TASK ITEM :: How many lines in the data hold the string "computer"? State the number alone.
***** DATA IN THIS EXERCISE
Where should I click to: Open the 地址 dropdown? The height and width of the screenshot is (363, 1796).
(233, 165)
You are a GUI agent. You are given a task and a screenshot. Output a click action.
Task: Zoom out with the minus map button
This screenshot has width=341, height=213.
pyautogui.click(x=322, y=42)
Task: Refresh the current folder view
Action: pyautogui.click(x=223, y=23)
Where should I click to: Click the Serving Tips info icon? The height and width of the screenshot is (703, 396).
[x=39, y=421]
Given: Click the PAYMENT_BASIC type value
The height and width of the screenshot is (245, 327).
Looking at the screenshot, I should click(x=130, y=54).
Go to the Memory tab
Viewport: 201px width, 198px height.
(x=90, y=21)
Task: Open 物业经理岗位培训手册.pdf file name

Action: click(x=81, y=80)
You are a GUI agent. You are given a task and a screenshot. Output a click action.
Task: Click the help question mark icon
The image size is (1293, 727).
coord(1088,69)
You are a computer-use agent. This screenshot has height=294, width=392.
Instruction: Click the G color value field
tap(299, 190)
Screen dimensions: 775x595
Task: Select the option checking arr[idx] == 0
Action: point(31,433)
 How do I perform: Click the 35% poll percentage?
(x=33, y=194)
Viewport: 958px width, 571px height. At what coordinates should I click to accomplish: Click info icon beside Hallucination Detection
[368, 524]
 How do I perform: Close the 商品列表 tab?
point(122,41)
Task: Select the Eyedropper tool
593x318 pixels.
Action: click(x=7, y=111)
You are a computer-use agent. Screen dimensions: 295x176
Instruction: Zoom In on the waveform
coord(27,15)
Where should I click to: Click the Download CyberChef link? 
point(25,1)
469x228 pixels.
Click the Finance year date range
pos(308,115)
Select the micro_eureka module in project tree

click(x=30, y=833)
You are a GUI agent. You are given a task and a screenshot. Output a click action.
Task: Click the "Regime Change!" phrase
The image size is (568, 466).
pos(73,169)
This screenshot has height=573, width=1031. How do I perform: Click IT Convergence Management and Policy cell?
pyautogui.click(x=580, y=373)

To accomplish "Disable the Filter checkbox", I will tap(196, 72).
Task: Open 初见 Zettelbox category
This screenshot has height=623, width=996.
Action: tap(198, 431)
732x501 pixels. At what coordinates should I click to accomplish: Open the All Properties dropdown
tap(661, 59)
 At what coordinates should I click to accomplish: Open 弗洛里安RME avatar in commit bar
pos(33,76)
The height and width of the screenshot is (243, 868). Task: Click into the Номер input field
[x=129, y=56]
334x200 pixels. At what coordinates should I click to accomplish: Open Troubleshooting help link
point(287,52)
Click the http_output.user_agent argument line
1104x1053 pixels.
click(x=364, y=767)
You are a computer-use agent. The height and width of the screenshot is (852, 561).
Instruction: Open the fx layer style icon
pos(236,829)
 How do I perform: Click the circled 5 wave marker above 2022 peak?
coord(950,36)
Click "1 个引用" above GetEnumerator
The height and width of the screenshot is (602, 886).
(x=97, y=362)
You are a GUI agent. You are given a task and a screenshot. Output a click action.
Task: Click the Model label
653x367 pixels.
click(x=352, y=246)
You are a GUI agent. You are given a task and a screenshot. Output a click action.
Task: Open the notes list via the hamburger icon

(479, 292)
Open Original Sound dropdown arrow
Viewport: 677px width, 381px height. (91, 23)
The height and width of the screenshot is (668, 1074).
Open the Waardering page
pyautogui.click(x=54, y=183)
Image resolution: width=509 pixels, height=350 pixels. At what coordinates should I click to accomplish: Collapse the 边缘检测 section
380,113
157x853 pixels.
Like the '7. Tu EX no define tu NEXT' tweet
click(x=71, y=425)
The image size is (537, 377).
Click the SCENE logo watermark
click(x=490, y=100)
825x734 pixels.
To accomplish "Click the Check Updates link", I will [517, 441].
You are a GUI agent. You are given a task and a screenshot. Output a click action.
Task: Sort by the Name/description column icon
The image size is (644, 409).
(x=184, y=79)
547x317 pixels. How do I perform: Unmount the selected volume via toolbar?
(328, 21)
**********
EXERCISE RESPONSE :: 3